═════ INPUT

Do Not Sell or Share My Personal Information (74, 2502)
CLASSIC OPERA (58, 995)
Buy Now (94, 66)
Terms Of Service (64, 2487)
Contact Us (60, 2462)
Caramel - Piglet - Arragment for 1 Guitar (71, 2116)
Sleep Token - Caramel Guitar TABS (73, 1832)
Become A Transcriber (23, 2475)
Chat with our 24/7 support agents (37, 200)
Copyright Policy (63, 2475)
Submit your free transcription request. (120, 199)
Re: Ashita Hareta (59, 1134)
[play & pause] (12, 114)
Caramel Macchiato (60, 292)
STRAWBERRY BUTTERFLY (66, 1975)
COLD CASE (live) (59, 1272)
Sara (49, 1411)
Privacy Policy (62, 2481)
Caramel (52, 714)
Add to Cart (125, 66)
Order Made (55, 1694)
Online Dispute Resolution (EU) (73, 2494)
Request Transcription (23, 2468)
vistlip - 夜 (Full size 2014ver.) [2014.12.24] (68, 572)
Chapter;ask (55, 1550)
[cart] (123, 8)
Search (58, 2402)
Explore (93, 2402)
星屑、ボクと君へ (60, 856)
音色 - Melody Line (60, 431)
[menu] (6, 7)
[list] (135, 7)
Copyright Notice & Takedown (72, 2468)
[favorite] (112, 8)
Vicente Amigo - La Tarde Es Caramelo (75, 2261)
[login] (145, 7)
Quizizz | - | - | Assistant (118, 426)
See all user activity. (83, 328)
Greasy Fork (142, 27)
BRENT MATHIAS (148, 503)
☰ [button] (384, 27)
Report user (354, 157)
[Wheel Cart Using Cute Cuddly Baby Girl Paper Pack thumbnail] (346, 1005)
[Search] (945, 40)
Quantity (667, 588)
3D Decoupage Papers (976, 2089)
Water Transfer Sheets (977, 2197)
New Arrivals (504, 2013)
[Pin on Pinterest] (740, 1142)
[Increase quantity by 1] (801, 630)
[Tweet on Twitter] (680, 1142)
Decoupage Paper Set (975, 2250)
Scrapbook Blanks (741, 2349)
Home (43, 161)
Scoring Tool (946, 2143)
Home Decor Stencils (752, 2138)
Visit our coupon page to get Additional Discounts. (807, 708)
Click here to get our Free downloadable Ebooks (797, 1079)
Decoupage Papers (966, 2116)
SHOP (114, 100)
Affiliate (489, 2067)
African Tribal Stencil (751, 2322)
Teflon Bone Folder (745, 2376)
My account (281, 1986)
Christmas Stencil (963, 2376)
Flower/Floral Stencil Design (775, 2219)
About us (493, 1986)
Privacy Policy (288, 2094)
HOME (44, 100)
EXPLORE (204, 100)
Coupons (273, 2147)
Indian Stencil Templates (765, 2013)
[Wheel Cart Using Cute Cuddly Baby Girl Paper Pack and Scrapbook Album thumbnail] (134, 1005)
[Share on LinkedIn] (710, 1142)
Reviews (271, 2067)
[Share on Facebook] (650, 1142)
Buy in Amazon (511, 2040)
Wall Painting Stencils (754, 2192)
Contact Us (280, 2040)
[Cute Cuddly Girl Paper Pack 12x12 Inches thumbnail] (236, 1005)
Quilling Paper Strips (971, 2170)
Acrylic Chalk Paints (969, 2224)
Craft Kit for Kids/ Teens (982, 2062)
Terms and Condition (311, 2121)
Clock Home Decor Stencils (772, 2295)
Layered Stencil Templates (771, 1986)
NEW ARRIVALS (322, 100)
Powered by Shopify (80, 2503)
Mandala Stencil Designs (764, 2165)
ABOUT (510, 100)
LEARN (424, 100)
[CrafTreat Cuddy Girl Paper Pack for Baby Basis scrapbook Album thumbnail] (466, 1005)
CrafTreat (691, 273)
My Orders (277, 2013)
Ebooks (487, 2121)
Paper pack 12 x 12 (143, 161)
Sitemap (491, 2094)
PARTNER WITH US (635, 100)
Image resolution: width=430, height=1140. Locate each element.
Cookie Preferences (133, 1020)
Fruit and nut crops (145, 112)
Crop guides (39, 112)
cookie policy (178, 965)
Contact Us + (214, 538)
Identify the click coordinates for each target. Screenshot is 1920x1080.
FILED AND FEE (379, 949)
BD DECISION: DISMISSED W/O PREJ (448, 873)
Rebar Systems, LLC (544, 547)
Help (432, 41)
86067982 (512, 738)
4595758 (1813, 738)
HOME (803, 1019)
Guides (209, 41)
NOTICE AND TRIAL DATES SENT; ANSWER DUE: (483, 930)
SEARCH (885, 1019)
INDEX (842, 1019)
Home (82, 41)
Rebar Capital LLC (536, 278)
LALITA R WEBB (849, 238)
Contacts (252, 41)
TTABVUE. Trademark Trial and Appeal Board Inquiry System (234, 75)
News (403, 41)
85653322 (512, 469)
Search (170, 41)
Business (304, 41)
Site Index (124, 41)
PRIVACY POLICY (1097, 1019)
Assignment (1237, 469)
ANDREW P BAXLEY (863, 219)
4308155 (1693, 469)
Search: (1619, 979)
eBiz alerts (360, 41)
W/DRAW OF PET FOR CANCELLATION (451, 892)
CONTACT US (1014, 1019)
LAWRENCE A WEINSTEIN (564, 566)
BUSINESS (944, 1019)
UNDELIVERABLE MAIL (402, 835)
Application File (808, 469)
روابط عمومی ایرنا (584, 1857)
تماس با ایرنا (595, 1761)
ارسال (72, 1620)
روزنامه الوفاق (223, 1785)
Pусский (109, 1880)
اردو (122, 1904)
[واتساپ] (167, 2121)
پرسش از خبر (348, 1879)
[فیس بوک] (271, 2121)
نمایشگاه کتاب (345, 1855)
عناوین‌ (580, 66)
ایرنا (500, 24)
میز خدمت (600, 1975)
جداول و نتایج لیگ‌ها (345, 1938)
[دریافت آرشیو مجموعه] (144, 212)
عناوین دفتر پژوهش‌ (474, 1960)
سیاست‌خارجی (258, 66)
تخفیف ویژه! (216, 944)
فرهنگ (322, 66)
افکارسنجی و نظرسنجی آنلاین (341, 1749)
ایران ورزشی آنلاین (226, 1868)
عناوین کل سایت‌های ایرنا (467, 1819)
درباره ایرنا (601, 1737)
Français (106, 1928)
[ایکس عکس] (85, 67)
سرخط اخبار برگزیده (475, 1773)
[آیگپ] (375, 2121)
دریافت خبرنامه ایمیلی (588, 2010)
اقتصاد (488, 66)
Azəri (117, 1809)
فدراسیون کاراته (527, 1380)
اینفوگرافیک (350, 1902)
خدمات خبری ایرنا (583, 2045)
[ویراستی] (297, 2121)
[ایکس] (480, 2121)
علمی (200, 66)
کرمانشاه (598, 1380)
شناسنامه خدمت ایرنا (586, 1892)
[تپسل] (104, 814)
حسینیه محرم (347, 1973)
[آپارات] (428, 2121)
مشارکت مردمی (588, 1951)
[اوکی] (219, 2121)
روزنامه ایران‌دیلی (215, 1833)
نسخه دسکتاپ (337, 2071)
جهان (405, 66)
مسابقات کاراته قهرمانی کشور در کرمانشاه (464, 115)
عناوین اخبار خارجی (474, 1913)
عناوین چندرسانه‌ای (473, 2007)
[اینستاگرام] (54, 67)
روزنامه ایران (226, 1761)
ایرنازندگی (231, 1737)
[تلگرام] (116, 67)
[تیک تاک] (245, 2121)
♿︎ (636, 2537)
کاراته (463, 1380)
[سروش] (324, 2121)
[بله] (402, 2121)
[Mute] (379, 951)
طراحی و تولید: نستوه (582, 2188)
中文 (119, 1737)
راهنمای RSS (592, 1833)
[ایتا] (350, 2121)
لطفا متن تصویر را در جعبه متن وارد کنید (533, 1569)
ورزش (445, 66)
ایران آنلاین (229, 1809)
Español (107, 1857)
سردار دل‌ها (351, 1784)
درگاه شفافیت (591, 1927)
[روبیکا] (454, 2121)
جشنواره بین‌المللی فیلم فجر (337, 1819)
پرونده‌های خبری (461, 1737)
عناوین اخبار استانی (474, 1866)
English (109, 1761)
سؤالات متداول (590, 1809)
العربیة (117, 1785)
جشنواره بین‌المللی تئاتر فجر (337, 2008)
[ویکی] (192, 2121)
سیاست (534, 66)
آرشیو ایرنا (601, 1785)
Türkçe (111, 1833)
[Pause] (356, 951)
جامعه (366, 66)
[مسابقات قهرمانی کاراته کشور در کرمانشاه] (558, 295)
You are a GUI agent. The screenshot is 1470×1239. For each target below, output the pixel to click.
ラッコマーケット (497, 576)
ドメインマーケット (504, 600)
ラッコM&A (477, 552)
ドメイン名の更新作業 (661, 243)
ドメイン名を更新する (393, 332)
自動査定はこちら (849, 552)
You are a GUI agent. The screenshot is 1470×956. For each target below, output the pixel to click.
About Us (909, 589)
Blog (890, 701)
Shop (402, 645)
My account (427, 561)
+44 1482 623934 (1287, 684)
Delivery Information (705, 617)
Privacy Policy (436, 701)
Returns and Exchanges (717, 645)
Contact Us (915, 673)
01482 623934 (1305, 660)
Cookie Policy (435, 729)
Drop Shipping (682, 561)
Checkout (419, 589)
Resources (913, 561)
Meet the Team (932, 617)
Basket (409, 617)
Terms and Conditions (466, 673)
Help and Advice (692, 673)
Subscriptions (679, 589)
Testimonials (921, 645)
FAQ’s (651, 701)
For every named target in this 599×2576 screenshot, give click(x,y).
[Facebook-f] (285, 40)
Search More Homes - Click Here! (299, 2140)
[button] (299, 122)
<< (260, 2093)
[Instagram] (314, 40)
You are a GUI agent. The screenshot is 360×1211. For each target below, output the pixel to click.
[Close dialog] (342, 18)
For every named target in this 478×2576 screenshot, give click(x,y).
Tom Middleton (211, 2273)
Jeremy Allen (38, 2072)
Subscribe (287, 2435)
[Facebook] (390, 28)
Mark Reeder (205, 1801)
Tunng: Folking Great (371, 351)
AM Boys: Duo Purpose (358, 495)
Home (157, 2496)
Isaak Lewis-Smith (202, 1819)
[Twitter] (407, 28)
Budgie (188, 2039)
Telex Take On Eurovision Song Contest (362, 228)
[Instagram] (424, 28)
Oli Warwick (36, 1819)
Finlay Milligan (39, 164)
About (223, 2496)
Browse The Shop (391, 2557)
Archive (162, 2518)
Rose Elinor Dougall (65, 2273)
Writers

══════════

▶ [WORK REQUIRED]
Taking the records above, retype every line from the one with "راهنمای RSS (592, 1833)" down to the one with "جامعه (366, 66)", exactly and with nothing else.

▶ [SOLUTION FOR THIS PROBLEM]
راهنمای RSS (592, 1833)
[ایتا] (350, 2121)
لطفا متن تصویر را در جعبه متن وارد کنید (533, 1569)
ورزش (445, 66)
ایران آنلاین (229, 1809)
Español (107, 1857)
سردار دل‌ها (351, 1784)
درگاه شفافیت (591, 1927)
[روبیکا] (454, 2121)
جشنواره بین‌المللی فیلم فجر (337, 1819)
پرونده‌های خبری (461, 1737)
عناوین اخبار استانی (474, 1866)
English (109, 1761)
سؤالات متداول (590, 1809)
العربیة (117, 1785)
جشنواره بین‌المللی تئاتر فجر (337, 2008)
[ویکی] (192, 2121)
سیاست (534, 66)
آرشیو ایرنا (601, 1785)
Türkçe (111, 1833)
[Pause] (356, 951)
جامعه (366, 66)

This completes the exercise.